- [Records to process]
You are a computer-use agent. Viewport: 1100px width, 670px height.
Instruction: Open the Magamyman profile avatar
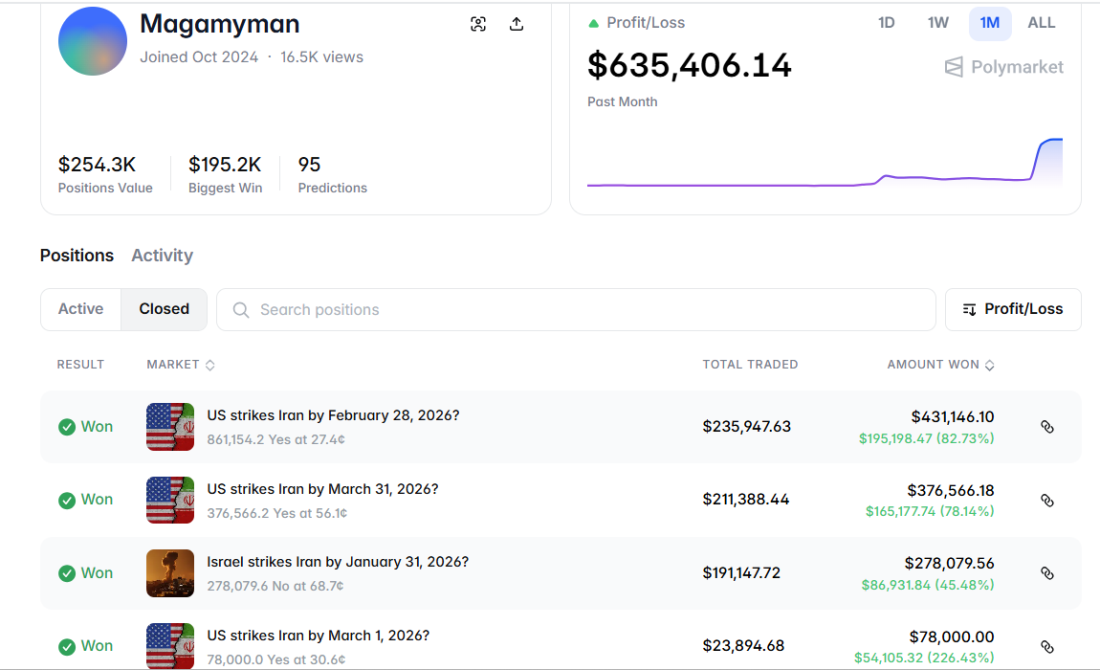92,41
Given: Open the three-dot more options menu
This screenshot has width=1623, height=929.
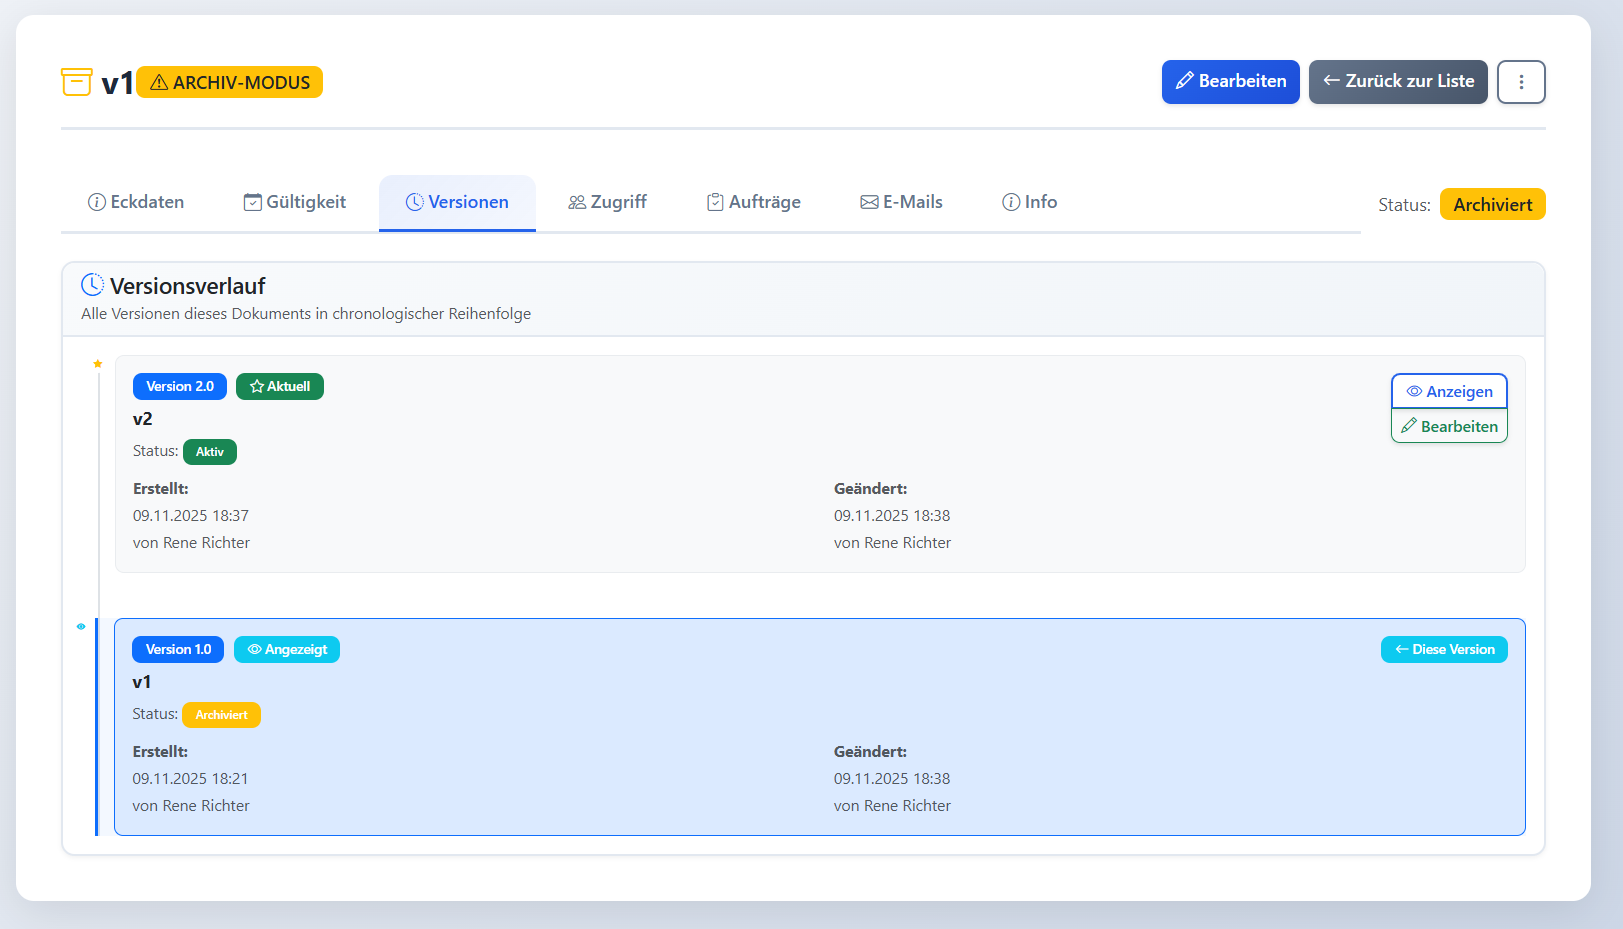Looking at the screenshot, I should pos(1521,82).
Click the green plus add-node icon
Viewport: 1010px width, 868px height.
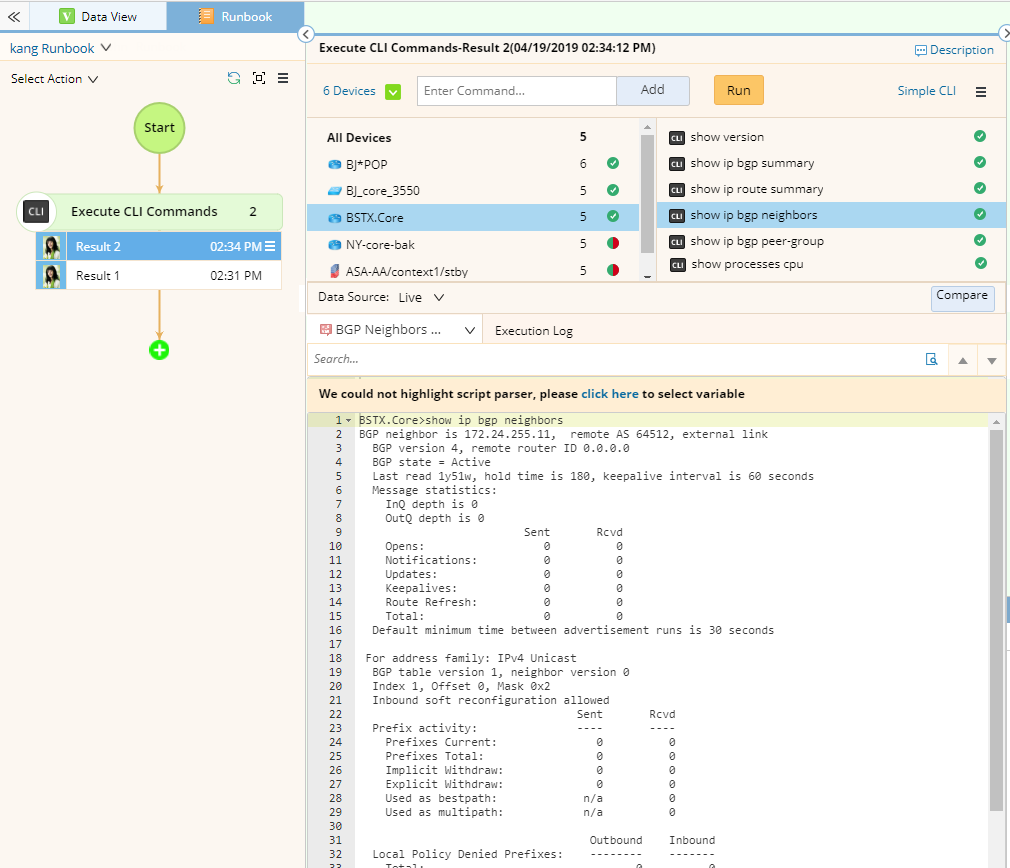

- [Problem details]
Where an entry includes an image, skip the image and return everything else exactly.

- [Written response]
You are a computer-use agent. Viewport: 1100px width, 670px height.
Instruction: Open the Magamyman profile avatar
92,41
Given: Open the three-dot more options menu
This screenshot has width=1623, height=929.
Looking at the screenshot, I should pos(1521,82).
Click the green plus add-node icon
Viewport: 1010px width, 868px height.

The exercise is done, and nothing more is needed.